Directions for this task → Convert everything from the line containing "Where should I" down to the line containing "point(52,1243)", both included, into a Markdown table with the columns Row and Line, numbering the rows and skipping blank lines. Leave the pictures out of the table.

[START OF Records for this exercise]

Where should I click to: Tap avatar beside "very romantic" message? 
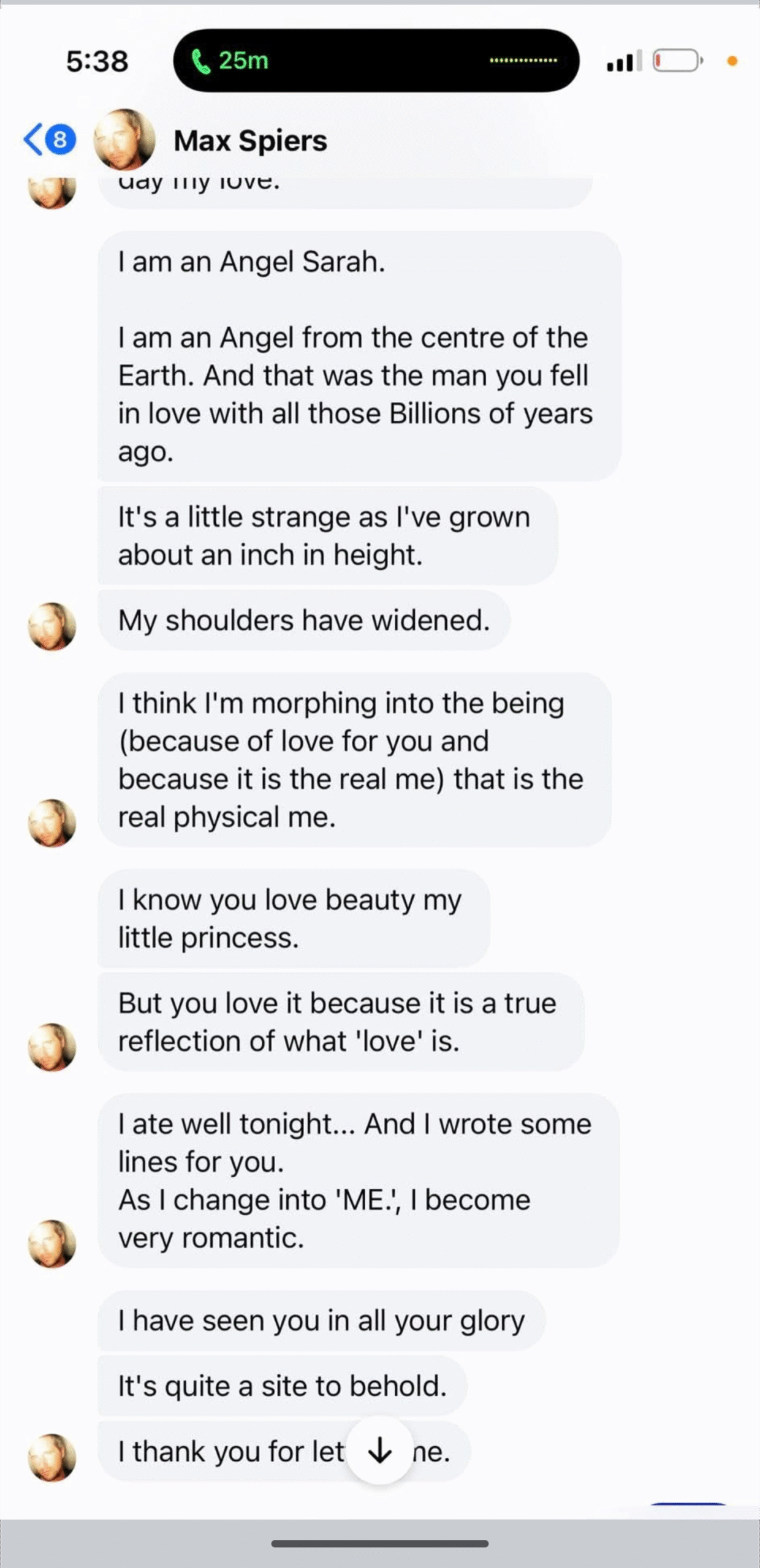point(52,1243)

[END OF Records for this exercise]
[START OF Records for this exercise]

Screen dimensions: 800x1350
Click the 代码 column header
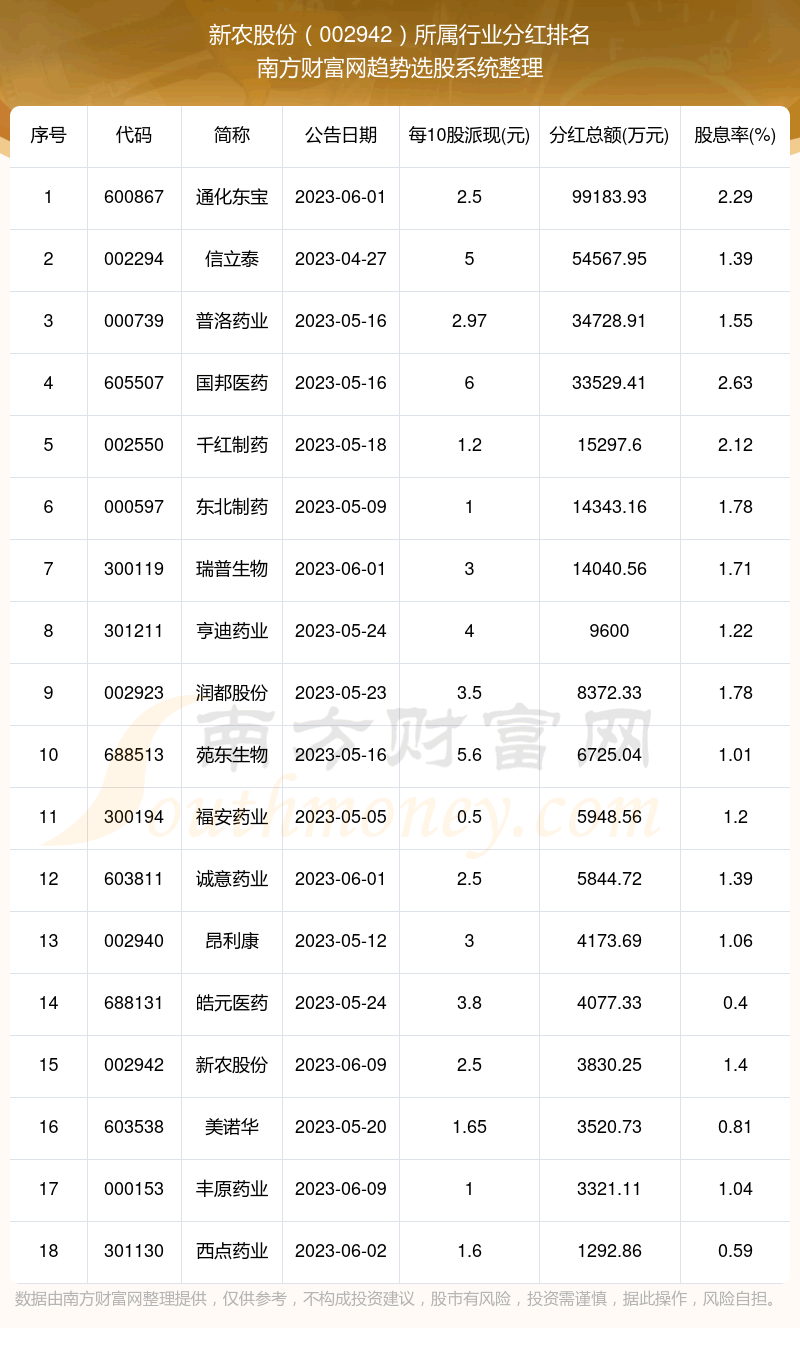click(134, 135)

[END OF Records for this exercise]

Solved exercise →
| Row | Line |
|---|---|
| 1 | Where should I click to: Tap avatar beside "very romantic" message?  |
| 2 | point(52,1243) |